De entrada, llamó la atención que al presentar su proyecto, Azuela señalara que no iba a responder a los que no estuvieran de acuerdo con su propuesta y que si la mayoría lo rechazaba, entonces lo mantendría como voto particular. Esto, de acuerdo con ministros consultados, podría significar que hay una tendencia mayoritaria contraria a la exoneración del gobernador oaxaqueño y las autoridades federales como lo plantea su dictamen.

Góngora Pimentel arremetió contra el gobernador Ulises Ruiz por actuar con desinterés, no estar a la altura de la problemática de fondo ni de la gravedad de la situación y porque cuando la situación se desbordó en julio de 2006, “desapareció de las negociaciones –con los inconformes–, eludiendo su responsabilidad del cargo para el que fue electo, lo que derivó después en la violación grave de los derechos fundamentales”.

Cossío y Gudiño pusieron énfasis en que el gobierno de Fox no cumplió con su obligación de apoyar al gobierno de Oaxaca, cuyos cuerpos policiacos habían sido rebasados por el movimiento social, permitiendo la instalación de barricadas, bloqueo de calles, toma de edificios públicos y privados, cancelación de clases, entre otras garantías violadas.

Al gobierno federal se le pidió apoyo en reiteradas ocasiones y durante varios meses que fueron cruciales para que la situación de caos y violencia fueran degradándose cada vez más, subrayó Gudiño, quien añadió “meses de insistencia –tanto del Ejecutivo estatal como del Congreso local–, pérdidas humanas y daños tuvieron que suceder para que la Policía Federal Preventiva apoyara al estado de Oaxaca”, Esto, a pesar de que las autoridades locales estaban superadas por la situación, no sólo en cuanto a la seguridad pública, sino en cuanto a las demandas sociales y reivindicaciones del movimiento social.

Subrayó que la Federación no puede ver cómo se desmoronan las cosas, no puede asumir una posición pasiva ni poco activa cuando las cosas están así. No puede intervenir hasta que le supliquen y le rueguen.

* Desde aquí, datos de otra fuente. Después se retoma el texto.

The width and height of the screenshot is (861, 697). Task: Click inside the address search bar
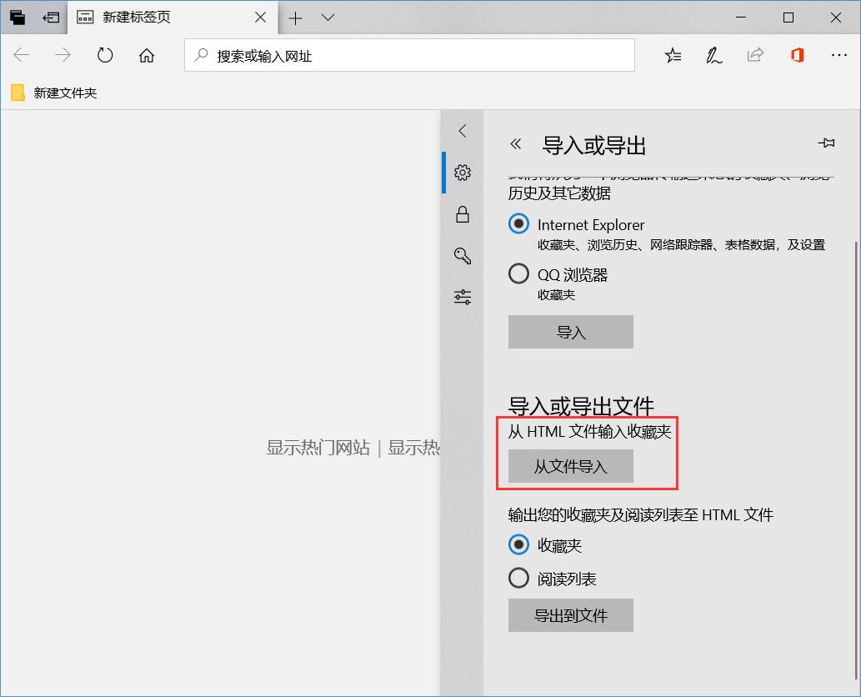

El gobierno debe actuar cuando es necesario y con la debida coordinación cuando las cosas son controlables. Aquí todo fue muy a destiempo.

Al igual que Cossío, Gudiño indicó que el artículo 119 constitucional refiere que los poderes de la Unión deben proteger a los estados en caso de trastornos internos y prestarles protección cuando su apoyo es requerido por el Ejecutivo o congreso locales.

Por qué sí Atenco y no Oaxaca, cuestionó al referirse a la rapidez con la que el gobierno federal acudió en apoyo de las autoridades del estado de México. Desde el 13 de junio de 2006, el gobernador Ruiz pidió el auxilio federal, el 14 de septiembre (2006) el Congreso, pero el apoyo llegó hasta el 28 de octubre, aseveró.

La voz discordante fue la del ministro Sergio Aguirre Anguiano: para él no hubo violación grave de garantías individuales –el proyecto de Azuela sí establece dichas violaciones pero exonera al gobernador y a las autoridades federales.

Acusó a los integrantes de la APPO de ser subversivos, de intentar establecer un gobierno popular, de contar entre sus filas con asesores extranjeros y de que algunos de sus dirigentes son guerrilleros.

Aguirre leyó una parte del informe elaborado por la comisión investigadora que integraron los magistrados Manuel Baraibar Constantino y Roberto Lara Hernández, en el que no se precisaba la fuente de información.

Y aunque dijo que los subversivos son sere humanos en pleno ejercicio de sus garantías, en su discurso no dejó de señalarlos como los responsables de la violencia que ocurrió en la entidad.

Faltando al compromiso que hicieron al principio de la sesión de que se centrarían en el análisis del proyecto, Aguirre arremetió también contra Cossío, lo que le valió una airada respuesta de éste.